QBE Insurance Group, Australia's top insurer by premium income, missed market estimates with a 30 percent rise in full-year profit because of negative currency movements, sending its shares down more than 13 percent.

QBE said the Australian dollar's appreciation over 2007, including a 10 percent gain against the U.S. dollar, had taken 4 percent of the group's net profit over the period, and it warned that currency moves could continue to have a negative effect.

"The currency headwinds have taken the market by surprise," said Peter Vann, a fund manager with Constellation Capital Management Ltd, which oversees about A$1.5 billion ($1.4 billion), including QBE shares.

QBE forecast insurance profit growth of between 19-20 percent in 2008, compared with 22.2 percent achieved in 2007.

"At current exchange rates, we expect gross written premium to increase by close to 7.5 percent in 2008 and net earned premium by 8 percent," said Chief Executive Frank O'Halloran.

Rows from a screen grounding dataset
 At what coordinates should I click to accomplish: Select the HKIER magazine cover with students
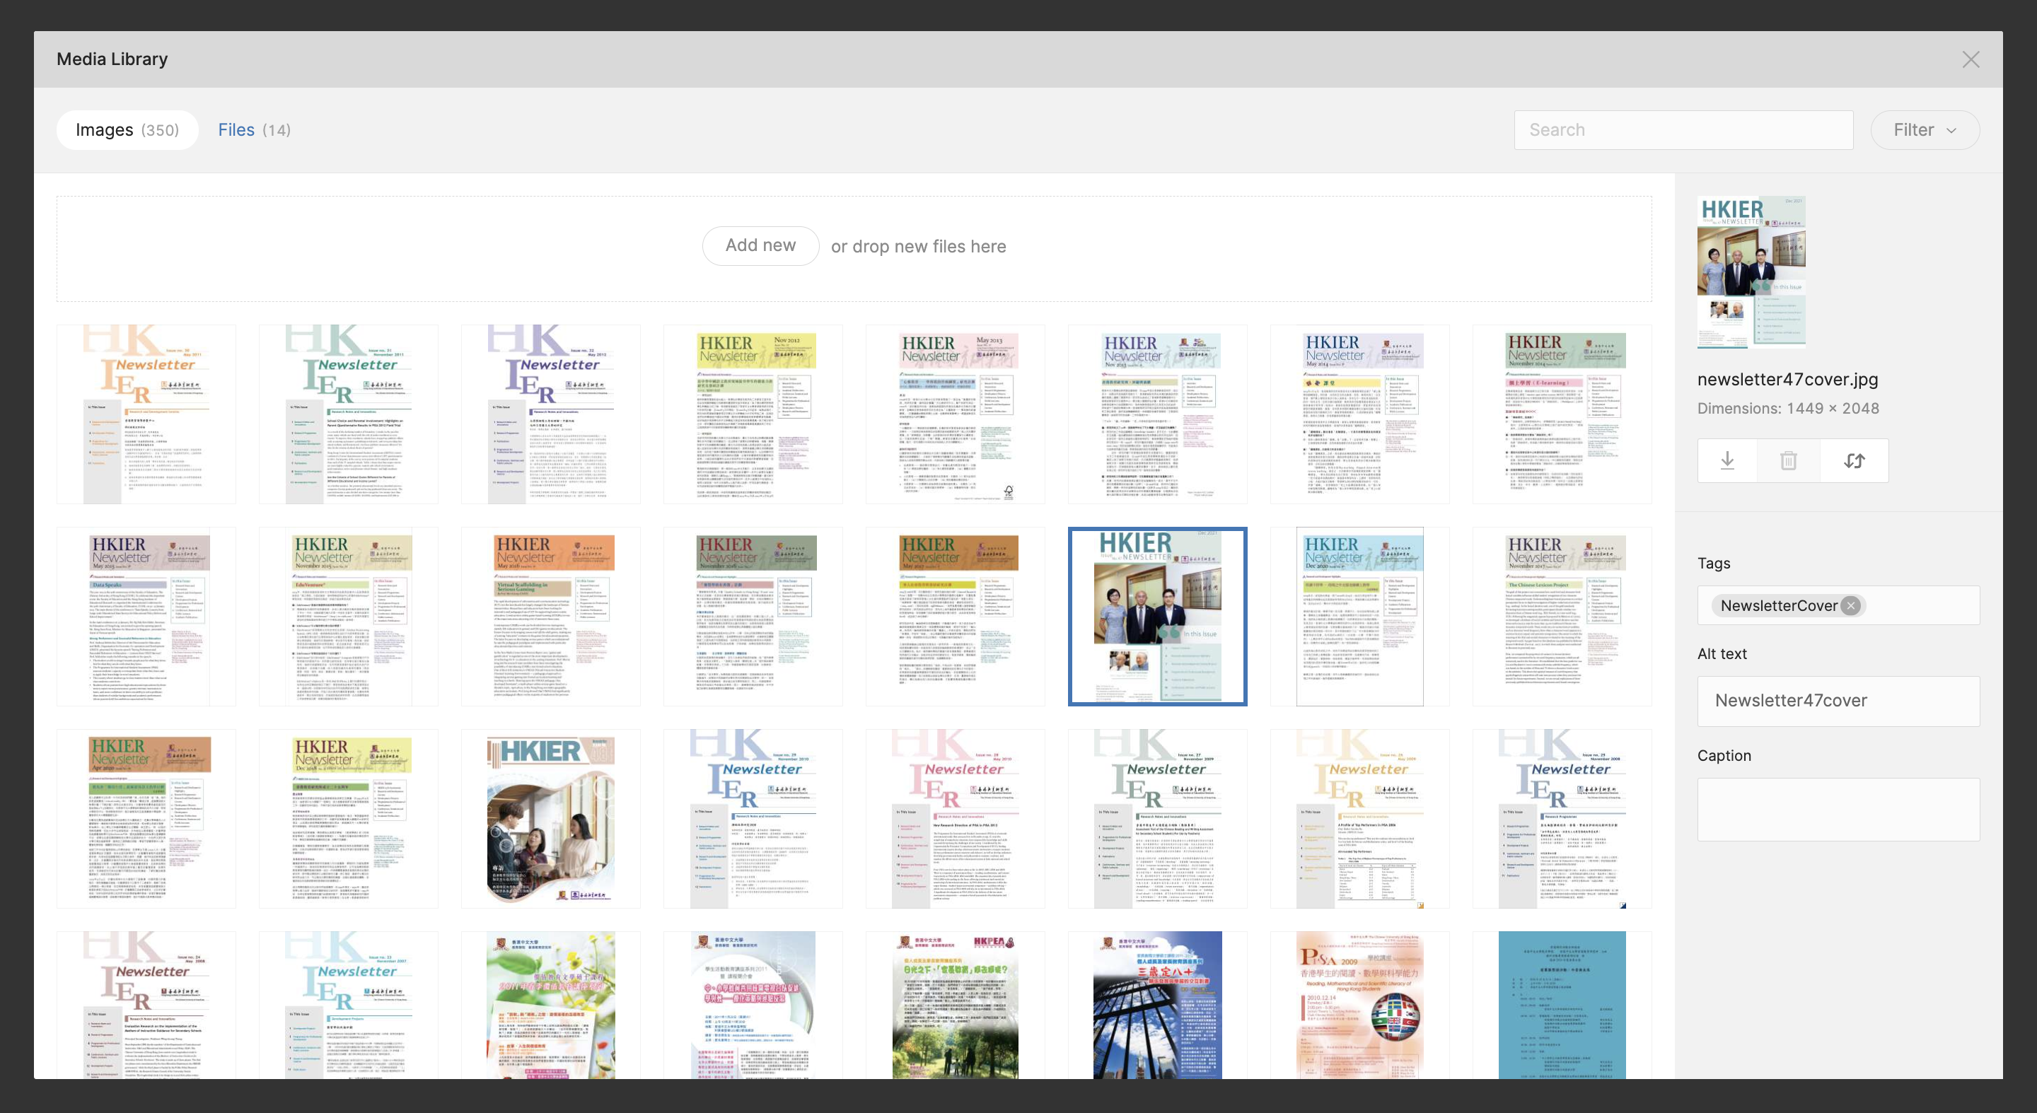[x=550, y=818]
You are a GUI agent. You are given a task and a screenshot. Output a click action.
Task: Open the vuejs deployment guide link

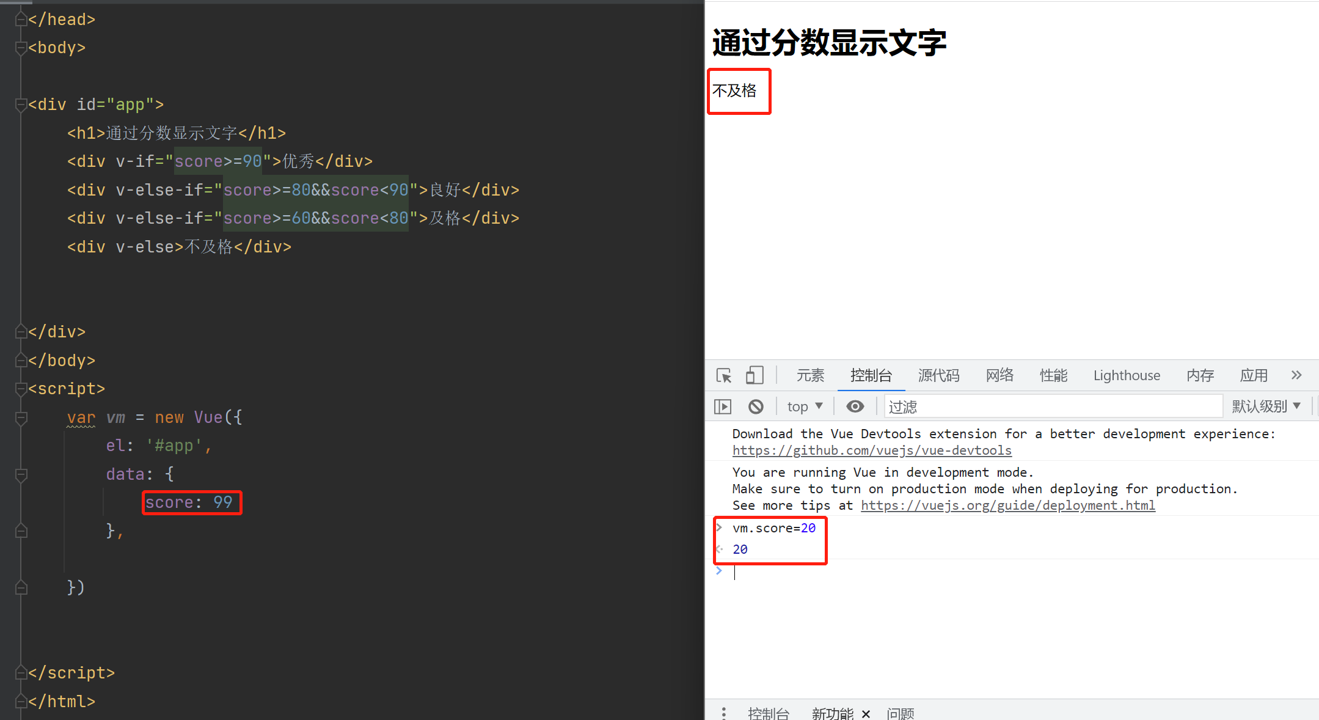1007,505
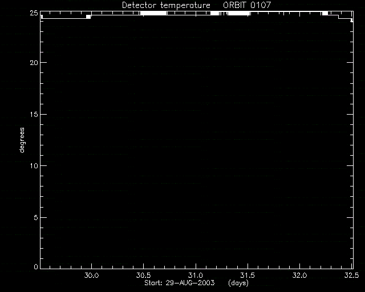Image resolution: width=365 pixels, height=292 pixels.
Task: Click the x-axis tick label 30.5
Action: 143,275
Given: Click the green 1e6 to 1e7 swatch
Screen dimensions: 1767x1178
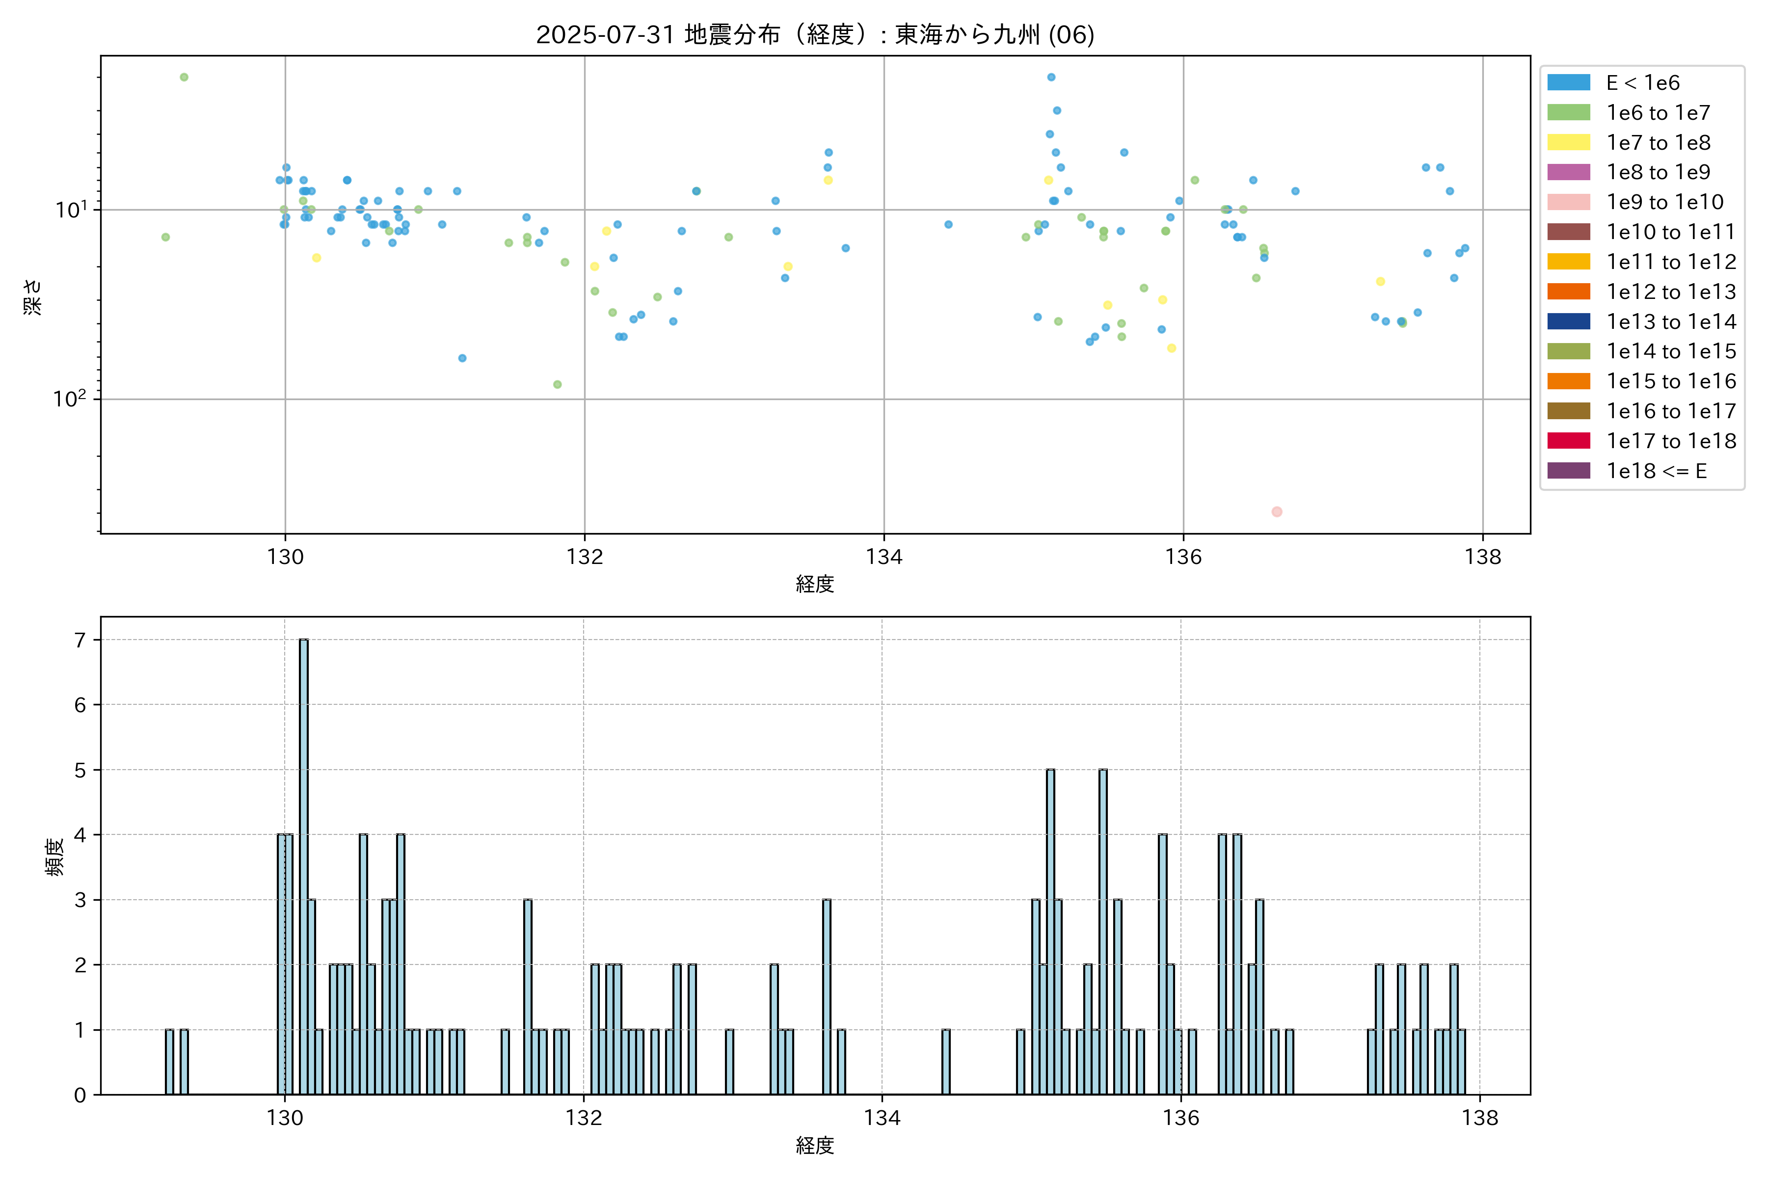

Your tasks:
(1) Shorten the news article's paragraph that begins "QBE said the Australian dollar's appreciation" into a short list that keeps its main facts.
(2) Rewrite the rows from the line that contains "You are a GUI" down through the end of the rows, swapping "swatch" for "patch" and keeping everything else the same. Leave the pictures out.
The news article and the rows have nothing to do with each other.

Expected responses:
(1)
- QBE said the Australian dollar rose in value over 2007, including a 10 percent gain against the U.S. dollar.
- That rise took 4 percent of the group's net profit for the period.
- QBE warned that currency moves could keep having a negative effect.

(2)
You are a GUI agent. You are given a task and a screenshot. Output a click action.
Task: Open the vuejs deployment guide link

1007,505
Image resolution: width=365 pixels, height=292 pixels.
Task: Click the x-axis tick label 30.5
Action: 143,275
Given: Click the green 1e6 to 1e7 patch
Screen dimensions: 1767x1178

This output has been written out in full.